Re: [tsvwg] Benjamin Kaduk's Discuss on draft-ietf-tsvwg-rfc4960-bis-17: (with DISCUSS and COMMENT)

tuexen@fh-muenster.de Sun, 26 December 2021 12:00 UTC

Content-Type: multipart/signed; boundary="Apple-Mail=_F0B81022-CB47-4FC5-9DDB-09CC3E6B7441"; protocol="application/pkcs7-signature"; micalg="sha-256"
Mime-Version: 1.0 (Mac OS X Mail 15.0 \(3693.40.0.1.81\))
From: tuexen@fh-muenster.de
In-Reply-To: <163966609848.27749.5437634889896180266@ietfa.amsl.com>
Date: Sun, 26 Dec 2021 13:00:08 +0100
Cc: The IESG <iesg@ietf.org>, draft-ietf-tsvwg-rfc4960-bis@ietf.org, tsvwg-chairs@ietf.org, tsvwg@ietf.org, Gorry Fairhurst <gorry@erg.abdn.ac.uk>
Content-Transfer-Encoding: quoted-printable
Message-Id: <7EC2B47C-63BA-481A-B8A4-415BE9048767@fh-muenster.de>
References: <163966609848.27749.5437634889896180266@ietfa.amsl.com>
To: Benjamin Kaduk <kaduk@mit.edu>
Archived-At: <https://mailarchive.ietf.org/arch/msg/tsvwg/IFYcQ8lc7cCL88RkK3UctIHgQPA>
Subject: Re: [tsvwg] Benjamin Kaduk's Discuss on draft-ietf-tsvwg-rfc4960-bis-17: (with DISCUSS and COMMENT)
Precedence: list

> On 16. Dec 2021, at 15:48, Benjamin Kaduk via Datatracker <noreply@ietf.org> wrote:
> 
> Benjamin Kaduk has entered the following ballot position for
> draft-ietf-tsvwg-rfc4960-bis-17: Discuss
> 
> When responding, please keep the subject line intact and reply to all
> email addresses included in the To and CC lines. (Feel free to cut this
> introductory paragraph, however.)
> 
> 
> Please refer to https://www.ietf.org/blog/handling-iesg-ballot-positions/
> for more information about how to handle DISCUSS and COMMENT positions.
> 
> 
> The document, along with other ballot positions, can be found here:
> https://datatracker.ietf.org/doc/draft-ietf-tsvwg-rfc4960-bis/
> 
> 
> 
> ----------------------------------------------------------------------
> DISCUSS:
> ----------------------------------------------------------------------
> 
> My apologies for placing a Discuss so close to the telechat.  I believe
> that both of these topics are comparatively minor and should be easy
> to resolve, but that it's important for the document to have a clear
> answer for them.
No problem.

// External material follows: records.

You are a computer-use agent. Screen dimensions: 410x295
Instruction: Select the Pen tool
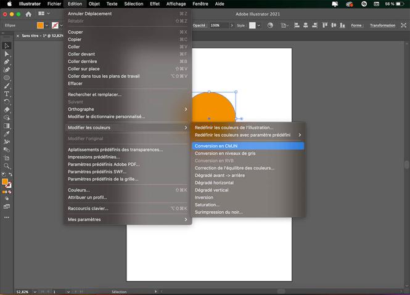pos(7,62)
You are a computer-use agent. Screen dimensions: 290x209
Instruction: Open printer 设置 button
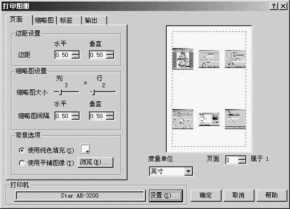click(166, 195)
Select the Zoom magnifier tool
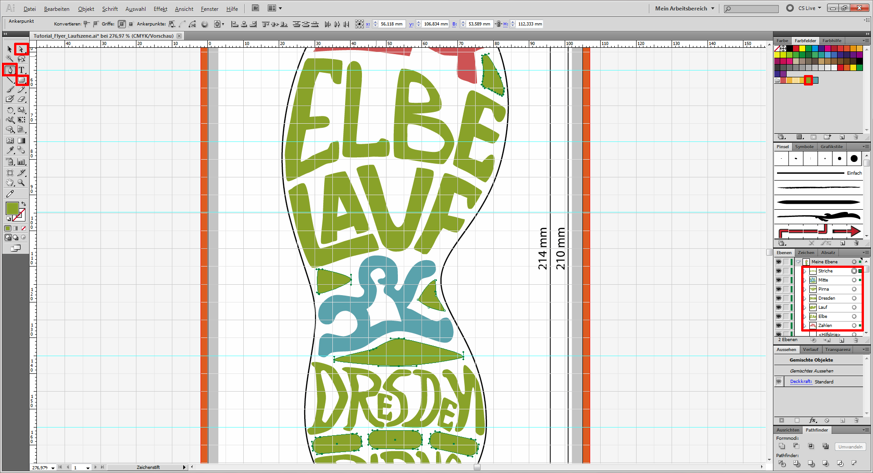This screenshot has width=873, height=473. pos(21,183)
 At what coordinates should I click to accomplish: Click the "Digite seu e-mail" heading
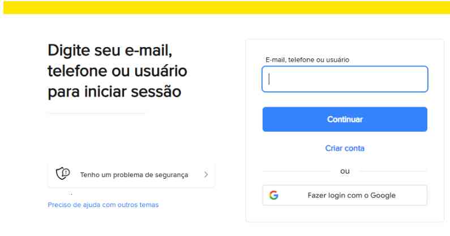(x=110, y=52)

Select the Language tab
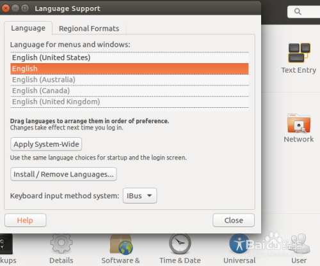point(28,28)
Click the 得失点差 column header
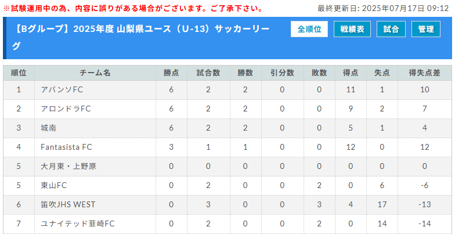The image size is (455, 238). point(425,73)
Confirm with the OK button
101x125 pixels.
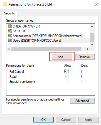43,119
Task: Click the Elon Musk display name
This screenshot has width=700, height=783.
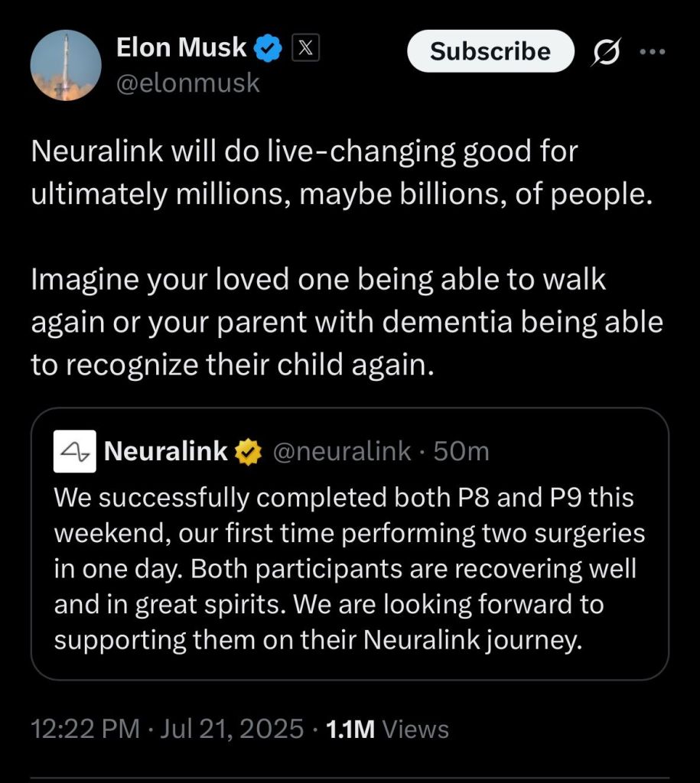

Whatever improves the document is appreciated.
> 
> I ask this with nospecific answer in mind that I need to hear -- per my
> comments on §5.1.3, what are the actual requirements on the
> (cryptographic) protection of the State Cookie?  I feel like I got
> different signals from different parts of the document, and it would be
> good to have consistent messaging throughout.
There are two things relevant here:
(1) The sender of the state cookie considers the IP address, it send the
    state cookie to, belonging to the peer.
(2) The sender of the state cookie uses the information in it, when
    receiving the state cookie, to establish the association and wants
    to be sure that it has not been modified.
There is no requirement for privacy, since the information in the cookie
has been on the wire as part of the INIT and/or INIT ACK.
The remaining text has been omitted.